当然,公司出这种事,还是以顾全脸面为重。听说最后刘鹏退了钱,自己主动辞职,立即生效。可就算是公司不追究,以他这种级别的人离开公司且没有任何公司方面的合理声明,其实也就是“追究”了。推荐信就更别想了。
刘鹏灰溜溜地出国坐他的“移民监”去了
项目由总公司直接接管,先行整顿,后续事宜也被无限期地拖下去了。
十月黄金周的临近拉开了年终决战的序幕。
黄金周从来不属于销售代表。他们也早就习惯了。安迪已经悄悄帮他们把假期都提前、加长安排到了学生暑假期间。这样他们反而可以陪孩子和家人一起安心地渡过。
安迪参加了一个重要客户的晚宴后又回到了办公室。饭后的活动都交给了负责的地区主管。留下来或特别赶过来度黄金周的客户也都安排了专人陪同。
最后审核了一遍季度计划和预算,发送给老麦,安迪的节前工作也完成了。
她没有兴趣加入这个人山人海的旅游庙会,这个假期里除了有三天要出来应酬外,其余的四天是属于她的。她要窝在家里,睡个够。
逃不过这关
时过午夜了,街上操持五湖四海口音的访客们还熙攘着,游性十足。
超市都关门了,安迪只好去便利店补充她的节日食品库存。看着堆满后座的食物,安迪满意地坐回了驾驶位。
便利店的前面不远是一个高档会所。一个门僮装扮的人客气地拦住她的车,招手把几辆车引了过来。安迪熟悉这样的场面,看来又有喝多的客人要离场了。
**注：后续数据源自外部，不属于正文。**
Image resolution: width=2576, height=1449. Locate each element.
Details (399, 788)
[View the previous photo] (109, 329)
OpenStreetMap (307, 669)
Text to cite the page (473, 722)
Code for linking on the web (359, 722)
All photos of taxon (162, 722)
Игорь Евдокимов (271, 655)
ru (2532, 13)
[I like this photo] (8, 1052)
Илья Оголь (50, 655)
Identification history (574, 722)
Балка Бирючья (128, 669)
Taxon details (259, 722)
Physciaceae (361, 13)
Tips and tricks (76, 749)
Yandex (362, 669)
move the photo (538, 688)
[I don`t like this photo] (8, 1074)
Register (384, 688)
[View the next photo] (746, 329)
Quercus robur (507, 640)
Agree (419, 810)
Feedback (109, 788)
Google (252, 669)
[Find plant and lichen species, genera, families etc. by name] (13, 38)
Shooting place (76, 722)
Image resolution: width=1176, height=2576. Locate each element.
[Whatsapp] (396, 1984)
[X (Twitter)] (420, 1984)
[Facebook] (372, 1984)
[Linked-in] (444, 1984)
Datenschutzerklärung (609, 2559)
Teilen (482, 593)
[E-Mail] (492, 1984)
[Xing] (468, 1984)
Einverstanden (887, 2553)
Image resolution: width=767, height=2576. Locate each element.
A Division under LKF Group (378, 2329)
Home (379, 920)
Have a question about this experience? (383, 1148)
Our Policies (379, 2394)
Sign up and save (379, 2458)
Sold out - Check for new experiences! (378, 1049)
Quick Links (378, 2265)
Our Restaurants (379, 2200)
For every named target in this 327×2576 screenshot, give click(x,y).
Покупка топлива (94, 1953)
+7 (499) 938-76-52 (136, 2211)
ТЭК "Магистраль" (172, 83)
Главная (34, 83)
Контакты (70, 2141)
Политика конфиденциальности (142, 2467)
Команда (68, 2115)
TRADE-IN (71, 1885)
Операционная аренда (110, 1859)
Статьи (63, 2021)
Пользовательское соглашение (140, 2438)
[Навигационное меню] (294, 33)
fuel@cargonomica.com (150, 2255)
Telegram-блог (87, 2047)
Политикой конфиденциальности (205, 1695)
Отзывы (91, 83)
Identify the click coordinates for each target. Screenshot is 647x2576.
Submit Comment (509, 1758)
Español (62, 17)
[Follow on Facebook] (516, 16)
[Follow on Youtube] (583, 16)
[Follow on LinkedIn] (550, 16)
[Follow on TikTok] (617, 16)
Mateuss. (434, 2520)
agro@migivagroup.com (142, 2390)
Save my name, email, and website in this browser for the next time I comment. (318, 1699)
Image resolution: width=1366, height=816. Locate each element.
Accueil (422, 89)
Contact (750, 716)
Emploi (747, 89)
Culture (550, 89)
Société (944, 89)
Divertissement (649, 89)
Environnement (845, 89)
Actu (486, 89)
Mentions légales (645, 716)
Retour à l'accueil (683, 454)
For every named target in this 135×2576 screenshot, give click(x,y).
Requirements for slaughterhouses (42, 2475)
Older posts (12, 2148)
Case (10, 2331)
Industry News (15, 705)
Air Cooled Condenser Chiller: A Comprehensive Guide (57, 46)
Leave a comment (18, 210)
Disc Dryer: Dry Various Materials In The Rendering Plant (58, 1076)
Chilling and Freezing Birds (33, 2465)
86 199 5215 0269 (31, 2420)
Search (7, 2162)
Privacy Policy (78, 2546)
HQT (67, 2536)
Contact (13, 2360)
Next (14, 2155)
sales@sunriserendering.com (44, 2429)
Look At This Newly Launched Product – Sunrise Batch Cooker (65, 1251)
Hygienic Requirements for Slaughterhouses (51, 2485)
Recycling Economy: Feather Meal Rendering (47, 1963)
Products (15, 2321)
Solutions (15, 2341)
果然,一群人互相攀臂拍背,亲热无比地出来了。人们分散到了几辆车,有几个被别人搀扶上车。
凯文赫然就在其中。
他笑容可掬地逐车告别,或夸张,或放肆,或暧昧地打着哈哈,挥手送走了车队。
凯文穿了一件铁灰色的三扣斜袋西装,同色的意大利瘦腿裤,柠檬黄衬衣的领口随意地敞开着,没有打领带。
他谢绝了门僮叫车的建议,一个人慢慢地向前走了。
他走的方向和安迪回家的方向一致。
安迪犹豫了一下,把车从他旁边开了过去。
车子转过了街角。
从后视镜里,安迪看到凯文也转了过来。她不由得减缓了车速。
凯文的脚步有些蹒跚了,看来他是知道自己情况不妙,没敢直接上车。
果然,他踉跄着冲向路边的花坛,消失了。
安迪停下了车,远远从后视镜中观察着。
这是本周第三次碰到凯文了。
因为公司规模和接待规格相当,在这个忙碌的季节,在娱乐场所碰到凯文是常有的事。但他喝到这个程度,却还是第一次见到。
凯文从花坛后绕了出来。吐过之后,他大概感觉稍好了一点。
站在路灯下,他点燃了一支烟,低头慢慢吸着。
这里远离游览地区,街上已经安静了下来。偶有行人路过,都在好奇地打量他。
惨白的灯光下,他就像是个长长的、灰色的影子,孤独而萧索。
以安迪的经验,这是最难过的时候,有身体上的,也有心理上的。
她暗暗叹了口气,看来谁也逃不过这一关。
熄了烟,凯文开始尝试叫出租车。
但这里本来就车少,精明的司机们又一眼就看出他已经醉了,真撂在车上,推不动,叫不醒,搞不好再吐一车,所以谁也不愿意惹他这个“大号麻烦”。
凯文徒劳地试了几次,终于放弃了,仰头,颓然地靠在路灯杆上。
大概是酒劲又涌了上来,他手按着胃,又冲向了花坛。